BEGIN Article
New chapter for reciprocal reading

But educational psychologist says the decision to cut the early intervention team is a mistake
14th June 2013, 1:00am

The Scottish council famous for eradicating illiteracy in a decade is introducing a new initiative that it hopes will develop children’s higher- level reading skills.

But the educational psychologist behind the West Dunbartonshire Literacy Initiative, which transformed the authority’s poor track record on literacy in 2007, has cast doubt over whether the council can continue to boast that all its students are functionally literate upon leaving primary.

Tommy MacKay, now a consultant and visiting professor of autism studies at the University of Strathclyde, criticised the council for cutting the initiative’s early intervention team in 2010.

The team, which originally consisted of 10 specialist literacy teachers, provided targeted support to schools and was “essential” to the initiative’s success, he said.

“We had everything in place, we knew exactly what needed to be done to make sure the gains were maintained, but I’m not sure how that could be done without the additional targeted support they provided.”

The council admitted that the early intervention team had been cut, but said the literacy initiative was a 10-year programme and the aim had always been to embed the strategies used - including synthetic phonics and reading recovery programmes - into primary schools when it ended.

This had happened and the authority continued to perform “very strongly in terms of early literacy”, a spokeswoman said.

Early intervention, along with developing children’s higher-order reading skills in primary and secondary, were the council’s top priorities for developing literacy, Gary McIlree, a senior educational psychologist with West Dunbartonshire Council, told a literacy conference in Edinburgh earlier this month.
END Article
BEGIN Dataset content
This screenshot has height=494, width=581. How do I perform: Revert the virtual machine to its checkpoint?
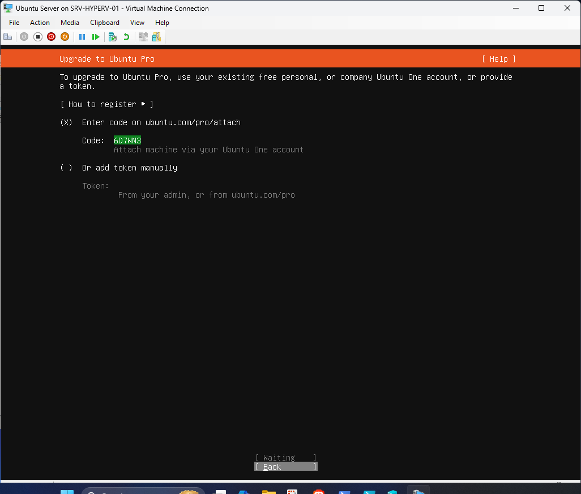(x=125, y=36)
END Dataset content
Exercises:
1 - Reproduce the literacy article from "But educational psychologist" up to and including "level reading skills.".
2 - According to the literacy article, how many specialist literacy teachers did the early intervention team originally consist of?

Solution list:
1 -
But educational psychologist says the decision to cut the early intervention team is a mistake
14th June 2013, 1:00am

The Scottish council famous for eradicating illiteracy in a decade is introducing a new initiative that it hopes will develop children’s higher- level reading skills.

2 - 10